The Communications Committee said existing criminal laws are "generally appropriate for the prosecution of offences committed using the social media".
"There are aspects of the current statute law which might appropriately be adjusted and certain gaps which might be filled," the Committee said in a report. "We are not however persuaded that it is necessary to create a new set of offences specifically for acts committed using the social media and other information technology."
The Committee also referred to the guidelines drawn by the director of public prosecutions (DPP) in England and Wales for pursuing prosecutions against social media offenders.
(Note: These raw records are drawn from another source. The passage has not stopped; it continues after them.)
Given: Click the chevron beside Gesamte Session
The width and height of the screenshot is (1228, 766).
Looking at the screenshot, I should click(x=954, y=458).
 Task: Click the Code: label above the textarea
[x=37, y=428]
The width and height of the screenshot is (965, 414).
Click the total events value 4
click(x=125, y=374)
It said the guidance "appropriately takes account of freedom of expression" rights.
However, it called on the DPP to clarify the circumstances in which an 'indecent communication' "could and should be subject to prosecution" under the Communications Act or Malicious Communications Act.
It also recommended that investigators be given a year, instead of the existing six months, to gather evidence on criminal behaviour on social media before having to decide on whether to bring a prosecution to account for "the frequent need to obtain evidence from abroad".
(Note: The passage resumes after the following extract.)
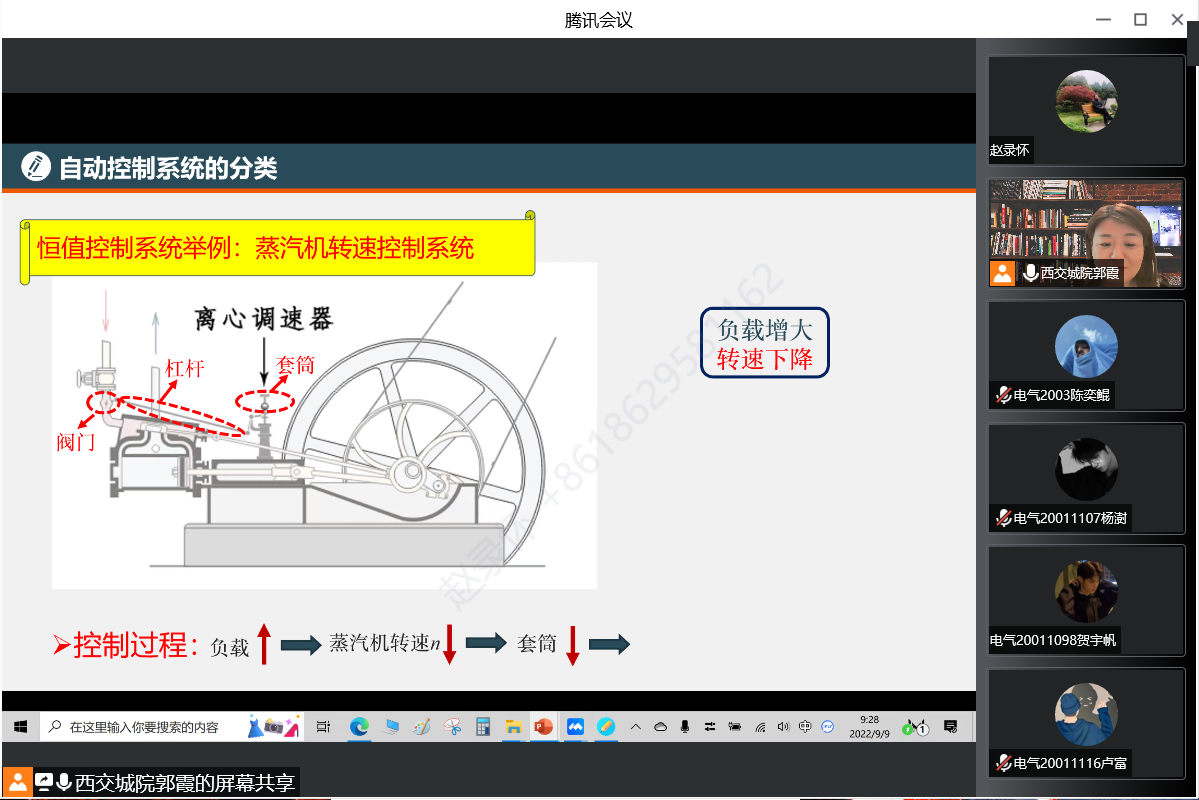Open File Explorer folder icon
Screen dimensions: 1199x800
(x=513, y=727)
The Committee said that websites should be forced to ensure that consumers are not allowed to open online accounts without providing identifying information, even if their use of the website thereafter is done so pseudonymously or anonymously.
"There is little point in criminalising certain behaviour and at the same time legitimately making that same behaviour impossible to detect," it said. "We recognise that this is a difficult question, especially as it relates to jurisdiction and enforcement."